── Input data

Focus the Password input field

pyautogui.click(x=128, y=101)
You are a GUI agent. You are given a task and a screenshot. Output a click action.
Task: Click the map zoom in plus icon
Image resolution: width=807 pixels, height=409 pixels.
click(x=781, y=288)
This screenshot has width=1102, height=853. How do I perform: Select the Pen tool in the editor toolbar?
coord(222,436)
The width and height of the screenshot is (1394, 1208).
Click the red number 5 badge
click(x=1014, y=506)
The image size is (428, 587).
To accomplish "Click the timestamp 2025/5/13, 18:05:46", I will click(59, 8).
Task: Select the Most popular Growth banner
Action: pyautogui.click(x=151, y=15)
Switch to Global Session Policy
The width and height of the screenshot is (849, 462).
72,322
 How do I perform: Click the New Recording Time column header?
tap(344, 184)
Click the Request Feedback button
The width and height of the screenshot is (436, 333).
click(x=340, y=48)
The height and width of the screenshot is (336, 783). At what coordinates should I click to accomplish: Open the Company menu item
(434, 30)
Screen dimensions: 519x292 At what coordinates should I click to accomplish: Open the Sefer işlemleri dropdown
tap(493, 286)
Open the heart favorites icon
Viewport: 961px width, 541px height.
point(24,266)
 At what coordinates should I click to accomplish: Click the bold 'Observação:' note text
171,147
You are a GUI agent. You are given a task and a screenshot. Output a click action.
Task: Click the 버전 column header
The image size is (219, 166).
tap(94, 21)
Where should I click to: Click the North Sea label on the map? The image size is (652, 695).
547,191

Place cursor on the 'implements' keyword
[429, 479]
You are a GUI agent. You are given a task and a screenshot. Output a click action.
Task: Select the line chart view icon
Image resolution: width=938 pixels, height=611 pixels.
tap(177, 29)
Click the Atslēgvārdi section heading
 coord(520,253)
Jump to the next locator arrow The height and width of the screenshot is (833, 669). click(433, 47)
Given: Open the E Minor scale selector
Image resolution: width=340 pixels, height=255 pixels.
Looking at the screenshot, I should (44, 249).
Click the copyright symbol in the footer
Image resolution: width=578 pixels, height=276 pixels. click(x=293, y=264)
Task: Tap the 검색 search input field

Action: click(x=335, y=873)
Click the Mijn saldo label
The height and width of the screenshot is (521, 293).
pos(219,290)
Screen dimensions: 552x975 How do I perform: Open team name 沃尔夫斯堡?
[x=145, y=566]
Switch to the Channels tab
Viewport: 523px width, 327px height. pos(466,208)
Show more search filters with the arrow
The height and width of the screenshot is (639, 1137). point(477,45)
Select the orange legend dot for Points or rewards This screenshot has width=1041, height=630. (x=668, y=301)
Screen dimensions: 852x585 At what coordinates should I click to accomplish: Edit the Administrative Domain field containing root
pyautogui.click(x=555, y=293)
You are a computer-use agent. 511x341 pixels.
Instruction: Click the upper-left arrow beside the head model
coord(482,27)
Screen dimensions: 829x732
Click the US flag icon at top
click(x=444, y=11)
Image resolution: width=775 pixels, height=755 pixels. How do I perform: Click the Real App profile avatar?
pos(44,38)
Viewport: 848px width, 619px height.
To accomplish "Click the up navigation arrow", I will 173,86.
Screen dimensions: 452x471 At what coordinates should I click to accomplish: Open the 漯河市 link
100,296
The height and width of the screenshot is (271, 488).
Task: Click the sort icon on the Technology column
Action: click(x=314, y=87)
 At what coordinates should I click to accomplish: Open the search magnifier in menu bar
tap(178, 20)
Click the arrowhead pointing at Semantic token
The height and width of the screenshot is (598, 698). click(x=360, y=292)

────

Return exactly, and only, the lines above starting at the line that contains "Image resolution: width=807" and ending at the line that contains "The image size is (428, 587).".

Image resolution: width=807 pixels, height=409 pixels.
click(x=781, y=288)
This screenshot has width=1102, height=853. How do I perform: Select the Pen tool in the editor toolbar?
coord(222,436)
The width and height of the screenshot is (1394, 1208).
Click the red number 5 badge
click(x=1014, y=506)
The image size is (428, 587).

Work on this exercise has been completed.